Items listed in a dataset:
▼
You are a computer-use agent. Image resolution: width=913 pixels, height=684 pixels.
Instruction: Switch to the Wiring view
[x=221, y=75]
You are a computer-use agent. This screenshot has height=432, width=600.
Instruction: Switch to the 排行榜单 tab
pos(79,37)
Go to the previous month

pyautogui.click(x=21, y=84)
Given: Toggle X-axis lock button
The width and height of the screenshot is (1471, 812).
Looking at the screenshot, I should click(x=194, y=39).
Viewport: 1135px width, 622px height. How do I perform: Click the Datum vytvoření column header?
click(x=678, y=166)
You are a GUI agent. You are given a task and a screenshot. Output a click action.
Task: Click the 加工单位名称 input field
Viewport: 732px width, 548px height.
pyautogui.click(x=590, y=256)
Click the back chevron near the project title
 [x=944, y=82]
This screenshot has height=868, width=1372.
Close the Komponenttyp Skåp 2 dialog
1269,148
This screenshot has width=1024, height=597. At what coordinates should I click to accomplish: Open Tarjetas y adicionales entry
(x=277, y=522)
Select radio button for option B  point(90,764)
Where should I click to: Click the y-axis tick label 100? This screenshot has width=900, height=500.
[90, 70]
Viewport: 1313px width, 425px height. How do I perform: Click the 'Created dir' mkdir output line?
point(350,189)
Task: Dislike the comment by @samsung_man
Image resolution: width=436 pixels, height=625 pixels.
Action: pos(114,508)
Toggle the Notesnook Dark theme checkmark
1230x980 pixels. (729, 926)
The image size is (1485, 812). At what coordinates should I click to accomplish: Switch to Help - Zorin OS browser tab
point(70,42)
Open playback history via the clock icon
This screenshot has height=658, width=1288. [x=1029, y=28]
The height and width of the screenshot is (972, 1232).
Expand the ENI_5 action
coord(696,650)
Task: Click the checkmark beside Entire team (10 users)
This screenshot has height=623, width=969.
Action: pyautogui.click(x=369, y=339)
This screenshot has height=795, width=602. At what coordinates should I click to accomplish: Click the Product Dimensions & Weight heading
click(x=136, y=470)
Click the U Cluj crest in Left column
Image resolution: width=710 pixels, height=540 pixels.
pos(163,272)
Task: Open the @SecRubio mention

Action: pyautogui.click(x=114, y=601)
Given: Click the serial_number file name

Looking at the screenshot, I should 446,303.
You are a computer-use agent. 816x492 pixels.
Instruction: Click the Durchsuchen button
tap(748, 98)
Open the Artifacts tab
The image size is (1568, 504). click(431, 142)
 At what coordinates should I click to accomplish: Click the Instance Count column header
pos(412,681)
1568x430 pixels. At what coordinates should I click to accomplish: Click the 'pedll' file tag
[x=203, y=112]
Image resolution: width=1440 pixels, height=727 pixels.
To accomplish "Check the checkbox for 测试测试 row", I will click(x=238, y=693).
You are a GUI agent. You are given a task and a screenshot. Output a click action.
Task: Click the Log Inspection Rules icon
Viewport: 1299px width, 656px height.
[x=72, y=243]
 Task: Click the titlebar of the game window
▲
* Stated exercise *
Can you copy all of the data above line for line, without changing anything?

* Complete output *
You are a computer-use agent. Image resolution: width=913 pixels, height=684 pixels.
Instruction: Switch to the Wiring view
[x=221, y=75]
You are a computer-use agent. This screenshot has height=432, width=600.
Instruction: Switch to the 排行榜单 tab
pos(79,37)
Go to the previous month

pyautogui.click(x=21, y=84)
Given: Toggle X-axis lock button
The width and height of the screenshot is (1471, 812).
Looking at the screenshot, I should click(x=194, y=39).
Viewport: 1135px width, 622px height. How do I perform: Click the Datum vytvoření column header?
click(x=678, y=166)
You are a GUI agent. You are given a task and a screenshot. Output a click action.
Task: Click the 加工单位名称 input field
Viewport: 732px width, 548px height.
pyautogui.click(x=590, y=256)
Click the back chevron near the project title
 [x=944, y=82]
This screenshot has height=868, width=1372.
Close the Komponenttyp Skåp 2 dialog
1269,148
This screenshot has width=1024, height=597. At what coordinates should I click to accomplish: Open Tarjetas y adicionales entry
(x=277, y=522)
Select radio button for option B  point(90,764)
Where should I click to: Click the y-axis tick label 100? This screenshot has width=900, height=500.
[90, 70]
Viewport: 1313px width, 425px height. How do I perform: Click the 'Created dir' mkdir output line?
point(350,189)
Task: Dislike the comment by @samsung_man
Image resolution: width=436 pixels, height=625 pixels.
Action: pos(114,508)
Toggle the Notesnook Dark theme checkmark
1230x980 pixels. (729, 926)
The image size is (1485, 812). At what coordinates should I click to accomplish: Switch to Help - Zorin OS browser tab
point(70,42)
Open playback history via the clock icon
This screenshot has height=658, width=1288. [x=1029, y=28]
The height and width of the screenshot is (972, 1232).
Expand the ENI_5 action
coord(696,650)
Task: Click the checkmark beside Entire team (10 users)
This screenshot has height=623, width=969.
Action: pyautogui.click(x=369, y=339)
This screenshot has height=795, width=602. At what coordinates should I click to accomplish: Click the Product Dimensions & Weight heading
click(x=136, y=470)
Click the U Cluj crest in Left column
Image resolution: width=710 pixels, height=540 pixels.
pos(163,272)
Task: Open the @SecRubio mention

Action: pyautogui.click(x=114, y=601)
Given: Click the serial_number file name

Looking at the screenshot, I should 446,303.
You are a computer-use agent. 816x492 pixels.
Instruction: Click the Durchsuchen button
tap(748, 98)
Open the Artifacts tab
The image size is (1568, 504). click(431, 142)
 At what coordinates should I click to accomplish: Click the Instance Count column header
pos(412,681)
1568x430 pixels. At what coordinates should I click to accomplish: Click the 'pedll' file tag
[x=203, y=112]
Image resolution: width=1440 pixels, height=727 pixels.
To accomplish "Check the checkbox for 测试测试 row", I will click(x=238, y=693).
You are a GUI agent. You are given a task and a screenshot. Output a click action.
Task: Click the Log Inspection Rules icon
Viewport: 1299px width, 656px height.
[x=72, y=243]
 Task: Click the titlebar of the game window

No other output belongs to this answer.